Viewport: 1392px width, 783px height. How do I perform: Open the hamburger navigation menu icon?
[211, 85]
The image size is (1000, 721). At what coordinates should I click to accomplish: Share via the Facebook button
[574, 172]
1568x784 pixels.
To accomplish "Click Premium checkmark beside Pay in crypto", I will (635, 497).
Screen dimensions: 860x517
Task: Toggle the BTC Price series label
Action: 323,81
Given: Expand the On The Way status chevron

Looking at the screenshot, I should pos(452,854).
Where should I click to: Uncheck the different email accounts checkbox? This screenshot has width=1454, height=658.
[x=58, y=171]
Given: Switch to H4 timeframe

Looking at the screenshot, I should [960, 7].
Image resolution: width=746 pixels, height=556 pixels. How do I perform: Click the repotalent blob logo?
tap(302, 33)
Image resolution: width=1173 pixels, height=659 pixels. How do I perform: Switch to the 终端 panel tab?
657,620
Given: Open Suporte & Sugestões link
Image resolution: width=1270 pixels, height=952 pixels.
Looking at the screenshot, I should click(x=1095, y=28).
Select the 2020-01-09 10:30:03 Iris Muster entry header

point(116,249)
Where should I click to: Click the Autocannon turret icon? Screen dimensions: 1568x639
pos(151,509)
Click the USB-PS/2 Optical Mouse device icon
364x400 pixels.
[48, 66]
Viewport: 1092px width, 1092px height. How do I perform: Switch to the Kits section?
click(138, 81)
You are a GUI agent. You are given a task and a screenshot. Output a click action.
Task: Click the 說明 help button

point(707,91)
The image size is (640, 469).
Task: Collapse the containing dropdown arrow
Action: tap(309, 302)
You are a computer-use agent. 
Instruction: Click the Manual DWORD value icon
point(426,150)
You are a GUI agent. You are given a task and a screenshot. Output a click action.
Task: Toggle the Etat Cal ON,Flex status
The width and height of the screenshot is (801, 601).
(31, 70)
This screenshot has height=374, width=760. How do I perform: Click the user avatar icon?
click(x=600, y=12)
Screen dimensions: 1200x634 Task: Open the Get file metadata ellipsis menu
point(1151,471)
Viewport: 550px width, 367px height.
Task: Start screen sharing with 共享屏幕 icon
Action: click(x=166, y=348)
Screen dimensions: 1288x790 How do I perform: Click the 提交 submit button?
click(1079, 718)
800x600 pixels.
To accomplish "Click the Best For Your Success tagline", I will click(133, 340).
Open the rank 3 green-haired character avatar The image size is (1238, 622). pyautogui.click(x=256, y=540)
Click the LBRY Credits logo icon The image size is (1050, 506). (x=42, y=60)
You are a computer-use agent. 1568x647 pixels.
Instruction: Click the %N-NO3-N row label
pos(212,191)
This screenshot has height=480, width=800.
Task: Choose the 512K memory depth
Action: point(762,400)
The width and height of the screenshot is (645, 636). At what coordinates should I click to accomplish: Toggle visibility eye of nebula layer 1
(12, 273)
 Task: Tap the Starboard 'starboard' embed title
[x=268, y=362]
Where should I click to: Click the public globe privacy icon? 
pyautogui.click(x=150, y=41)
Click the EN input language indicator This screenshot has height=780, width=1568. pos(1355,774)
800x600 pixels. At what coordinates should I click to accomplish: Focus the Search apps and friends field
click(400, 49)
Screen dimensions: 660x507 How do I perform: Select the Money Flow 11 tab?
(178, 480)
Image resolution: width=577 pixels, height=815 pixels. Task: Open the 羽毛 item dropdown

» **ABOUT THIS EXERCISE**: Go through the data and copy each line exactly as it was written.

» **OUTPUT BELOW**:
Viewport: 1392px width, 783px height. How do I perform: Open the hamburger navigation menu icon?
[211, 85]
The image size is (1000, 721). At what coordinates should I click to accomplish: Share via the Facebook button
[574, 172]
1568x784 pixels.
To accomplish "Click Premium checkmark beside Pay in crypto", I will (635, 497).
Screen dimensions: 860x517
Task: Toggle the BTC Price series label
Action: 323,81
Given: Expand the On The Way status chevron

Looking at the screenshot, I should pos(452,854).
Where should I click to: Uncheck the different email accounts checkbox? This screenshot has width=1454, height=658.
[x=58, y=171]
Given: Switch to H4 timeframe

Looking at the screenshot, I should [960, 7].
Image resolution: width=746 pixels, height=556 pixels. How do I perform: Click the repotalent blob logo?
tap(302, 33)
Image resolution: width=1173 pixels, height=659 pixels. How do I perform: Switch to the 终端 panel tab?
657,620
Given: Open Suporte & Sugestões link
Image resolution: width=1270 pixels, height=952 pixels.
Looking at the screenshot, I should click(x=1095, y=28).
Select the 2020-01-09 10:30:03 Iris Muster entry header

point(116,249)
Where should I click to: Click the Autocannon turret icon? Screen dimensions: 1568x639
pos(151,509)
Click the USB-PS/2 Optical Mouse device icon
364x400 pixels.
[48, 66]
Viewport: 1092px width, 1092px height. How do I perform: Switch to the Kits section?
click(138, 81)
You are a GUI agent. You are given a task and a screenshot. Output a click action.
Task: Click the 說明 help button

point(707,91)
The image size is (640, 469).
Task: Collapse the containing dropdown arrow
Action: tap(309, 302)
You are a computer-use agent. 
Instruction: Click the Manual DWORD value icon
point(426,150)
You are a GUI agent. You are given a task and a screenshot. Output a click action.
Task: Toggle the Etat Cal ON,Flex status
The width and height of the screenshot is (801, 601).
(31, 70)
This screenshot has height=374, width=760. How do I perform: Click the user avatar icon?
click(x=600, y=12)
Screen dimensions: 1200x634 Task: Open the Get file metadata ellipsis menu
point(1151,471)
Viewport: 550px width, 367px height.
Task: Start screen sharing with 共享屏幕 icon
Action: click(x=166, y=348)
Screen dimensions: 1288x790 How do I perform: Click the 提交 submit button?
click(1079, 718)
800x600 pixels.
To accomplish "Click the Best For Your Success tagline", I will click(133, 340).
Open the rank 3 green-haired character avatar The image size is (1238, 622). pyautogui.click(x=256, y=540)
Click the LBRY Credits logo icon The image size is (1050, 506). (x=42, y=60)
You are a computer-use agent. 1568x647 pixels.
Instruction: Click the %N-NO3-N row label
pos(212,191)
This screenshot has height=480, width=800.
Task: Choose the 512K memory depth
Action: point(762,400)
The width and height of the screenshot is (645, 636). At what coordinates should I click to accomplish: Toggle visibility eye of nebula layer 1
(12, 273)
 Task: Tap the Starboard 'starboard' embed title
[x=268, y=362]
Where should I click to: Click the public globe privacy icon? 
pyautogui.click(x=150, y=41)
Click the EN input language indicator This screenshot has height=780, width=1568. pos(1355,774)
800x600 pixels. At what coordinates should I click to accomplish: Focus the Search apps and friends field
click(400, 49)
Screen dimensions: 660x507 How do I perform: Select the Money Flow 11 tab?
(178, 480)
Image resolution: width=577 pixels, height=815 pixels. Task: Open the 羽毛 item dropdown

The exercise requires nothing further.